** Exercise aim **
Search the entries for lines that contain the word "click", and report each one found.

** Dataset content **
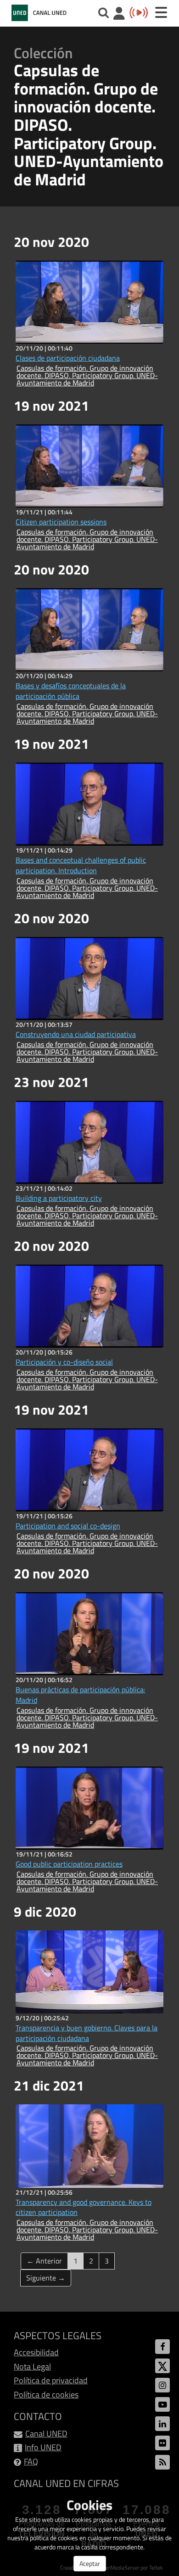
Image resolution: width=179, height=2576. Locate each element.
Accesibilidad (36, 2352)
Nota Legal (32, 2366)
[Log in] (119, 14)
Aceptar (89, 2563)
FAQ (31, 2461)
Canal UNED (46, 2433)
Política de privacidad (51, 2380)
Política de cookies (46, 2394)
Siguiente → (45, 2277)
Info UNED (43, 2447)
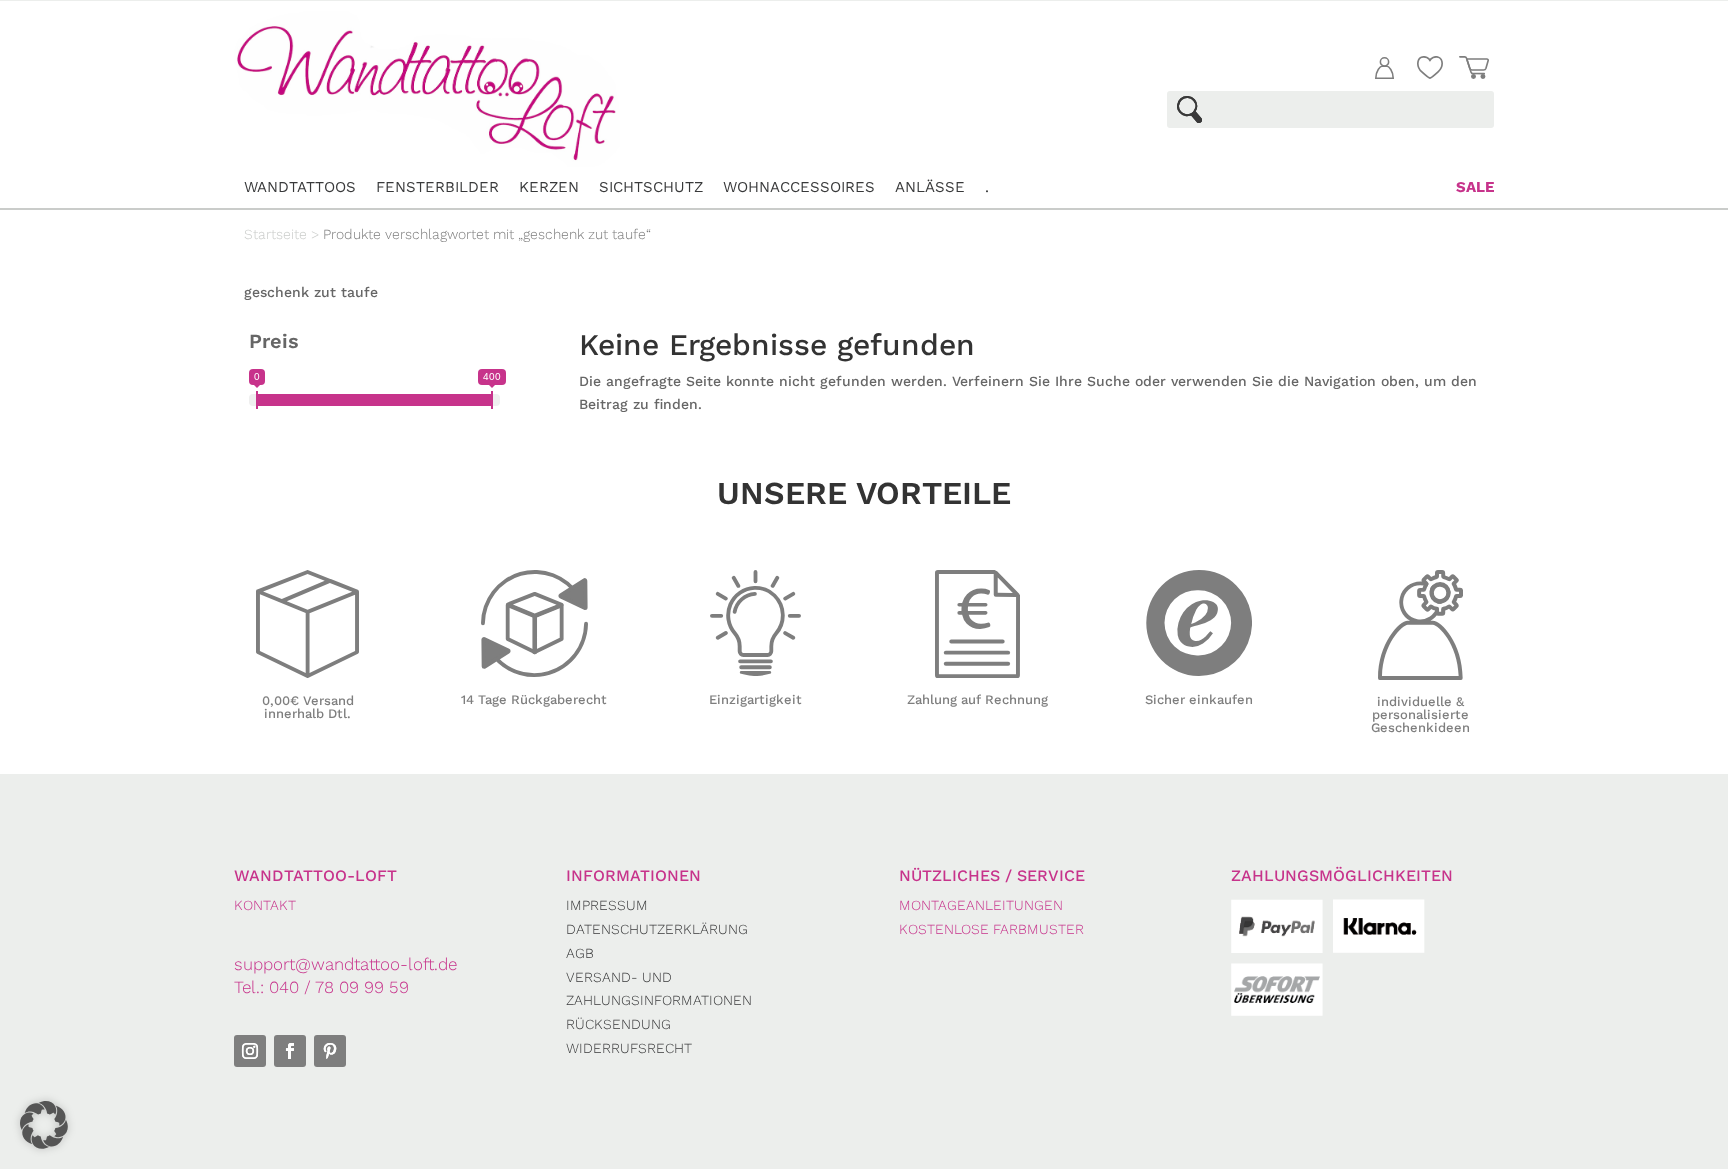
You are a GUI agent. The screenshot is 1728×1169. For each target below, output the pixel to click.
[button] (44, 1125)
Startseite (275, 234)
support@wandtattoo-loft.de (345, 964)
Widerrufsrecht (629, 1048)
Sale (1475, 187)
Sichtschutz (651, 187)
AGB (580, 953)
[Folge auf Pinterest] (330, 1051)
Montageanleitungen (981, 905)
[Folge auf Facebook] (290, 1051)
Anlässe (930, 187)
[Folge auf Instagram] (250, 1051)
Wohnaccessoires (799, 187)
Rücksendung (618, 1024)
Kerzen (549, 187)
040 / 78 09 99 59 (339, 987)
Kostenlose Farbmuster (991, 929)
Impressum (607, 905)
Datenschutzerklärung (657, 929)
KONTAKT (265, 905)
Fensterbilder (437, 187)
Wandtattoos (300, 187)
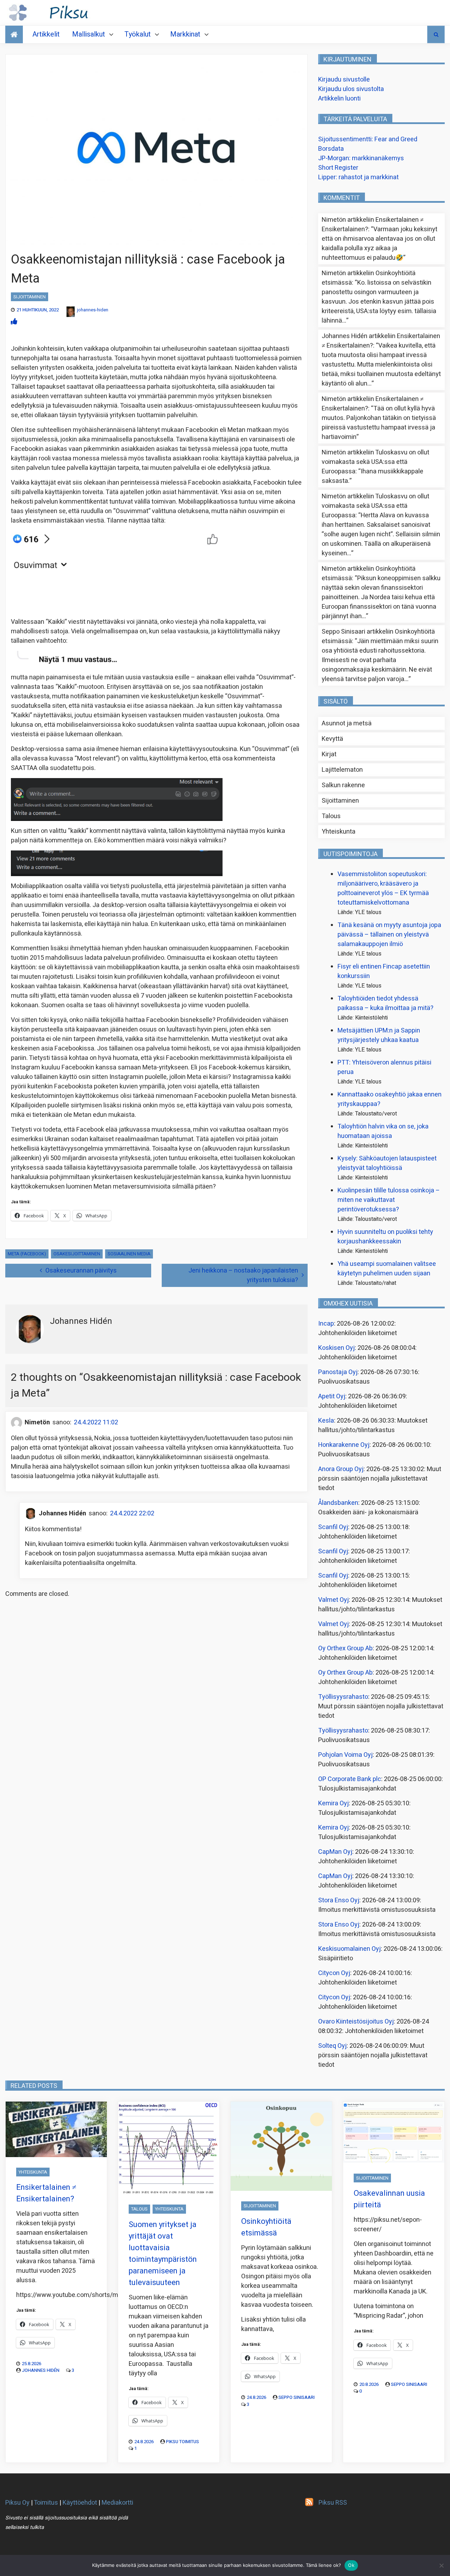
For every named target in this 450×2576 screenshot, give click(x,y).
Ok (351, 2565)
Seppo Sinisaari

** Written response **
You are a GUI agent. The screenshot is 1728×1169. For each target below, output the pixel to click.
For every named target in this 450×2576 screenshot, give click(x,y).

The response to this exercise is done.